Listed records =
^^^^^^^^

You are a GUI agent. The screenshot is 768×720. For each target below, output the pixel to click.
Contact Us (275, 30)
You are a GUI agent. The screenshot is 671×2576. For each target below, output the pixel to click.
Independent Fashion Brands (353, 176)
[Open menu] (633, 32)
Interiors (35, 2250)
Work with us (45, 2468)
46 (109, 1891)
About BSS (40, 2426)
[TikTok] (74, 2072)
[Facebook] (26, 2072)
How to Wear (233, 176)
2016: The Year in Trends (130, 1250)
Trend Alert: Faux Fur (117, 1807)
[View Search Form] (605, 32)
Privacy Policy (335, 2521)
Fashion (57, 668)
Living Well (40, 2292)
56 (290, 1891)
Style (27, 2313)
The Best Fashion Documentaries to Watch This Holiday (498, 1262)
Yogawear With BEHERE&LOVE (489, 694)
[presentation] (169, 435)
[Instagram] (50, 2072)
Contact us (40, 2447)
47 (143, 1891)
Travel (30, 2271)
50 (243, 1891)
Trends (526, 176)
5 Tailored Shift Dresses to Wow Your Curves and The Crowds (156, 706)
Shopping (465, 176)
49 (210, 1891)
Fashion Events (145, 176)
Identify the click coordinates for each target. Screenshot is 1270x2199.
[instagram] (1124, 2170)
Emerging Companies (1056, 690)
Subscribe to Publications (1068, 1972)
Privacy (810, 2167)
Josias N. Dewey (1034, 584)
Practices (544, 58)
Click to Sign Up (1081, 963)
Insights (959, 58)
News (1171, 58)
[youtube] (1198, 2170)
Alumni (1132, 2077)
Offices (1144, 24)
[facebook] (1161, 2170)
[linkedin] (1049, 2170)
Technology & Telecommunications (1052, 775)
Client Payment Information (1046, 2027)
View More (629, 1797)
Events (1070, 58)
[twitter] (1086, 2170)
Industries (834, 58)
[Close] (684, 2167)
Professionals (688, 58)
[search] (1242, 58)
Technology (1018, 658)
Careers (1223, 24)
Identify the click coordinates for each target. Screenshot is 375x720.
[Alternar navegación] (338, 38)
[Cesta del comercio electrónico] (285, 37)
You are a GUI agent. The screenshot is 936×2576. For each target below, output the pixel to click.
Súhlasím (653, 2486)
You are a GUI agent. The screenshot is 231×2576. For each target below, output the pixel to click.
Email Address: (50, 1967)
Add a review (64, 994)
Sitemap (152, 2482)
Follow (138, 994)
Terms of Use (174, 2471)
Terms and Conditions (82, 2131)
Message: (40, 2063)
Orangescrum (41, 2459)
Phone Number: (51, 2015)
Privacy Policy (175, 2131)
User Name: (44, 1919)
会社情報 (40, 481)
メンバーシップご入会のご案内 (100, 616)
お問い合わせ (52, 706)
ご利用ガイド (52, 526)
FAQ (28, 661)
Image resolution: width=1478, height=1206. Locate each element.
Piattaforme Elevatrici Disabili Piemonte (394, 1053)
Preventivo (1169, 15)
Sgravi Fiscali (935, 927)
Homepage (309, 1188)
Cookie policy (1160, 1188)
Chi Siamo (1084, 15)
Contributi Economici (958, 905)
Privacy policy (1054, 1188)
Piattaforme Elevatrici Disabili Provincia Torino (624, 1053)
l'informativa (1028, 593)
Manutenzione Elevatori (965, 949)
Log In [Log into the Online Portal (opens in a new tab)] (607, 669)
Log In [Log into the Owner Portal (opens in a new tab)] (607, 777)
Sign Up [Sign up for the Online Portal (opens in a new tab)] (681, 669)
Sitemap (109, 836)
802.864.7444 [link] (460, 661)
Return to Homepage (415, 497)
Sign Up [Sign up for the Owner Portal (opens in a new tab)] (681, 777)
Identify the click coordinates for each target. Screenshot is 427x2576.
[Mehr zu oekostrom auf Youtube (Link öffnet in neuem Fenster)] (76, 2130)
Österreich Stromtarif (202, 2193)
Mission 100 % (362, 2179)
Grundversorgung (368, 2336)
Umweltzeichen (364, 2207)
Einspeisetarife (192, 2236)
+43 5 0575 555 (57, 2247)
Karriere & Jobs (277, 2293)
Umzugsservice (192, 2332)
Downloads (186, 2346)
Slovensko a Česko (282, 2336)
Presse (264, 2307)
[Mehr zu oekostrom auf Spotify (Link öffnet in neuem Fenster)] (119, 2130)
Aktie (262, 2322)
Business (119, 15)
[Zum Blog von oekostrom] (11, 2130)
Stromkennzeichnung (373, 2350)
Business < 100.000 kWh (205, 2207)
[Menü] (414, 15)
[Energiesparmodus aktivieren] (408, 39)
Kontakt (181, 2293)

^^^^^^^^

Description of the task =
List every line of the records that contains the string "neuem".

Problem solution =
[Mehr zu oekostrom auf Youtube (Link öffnet in neuem Fenster)] (76, 2130)
[Mehr zu oekostrom auf Spotify (Link öffnet in neuem Fenster)] (119, 2130)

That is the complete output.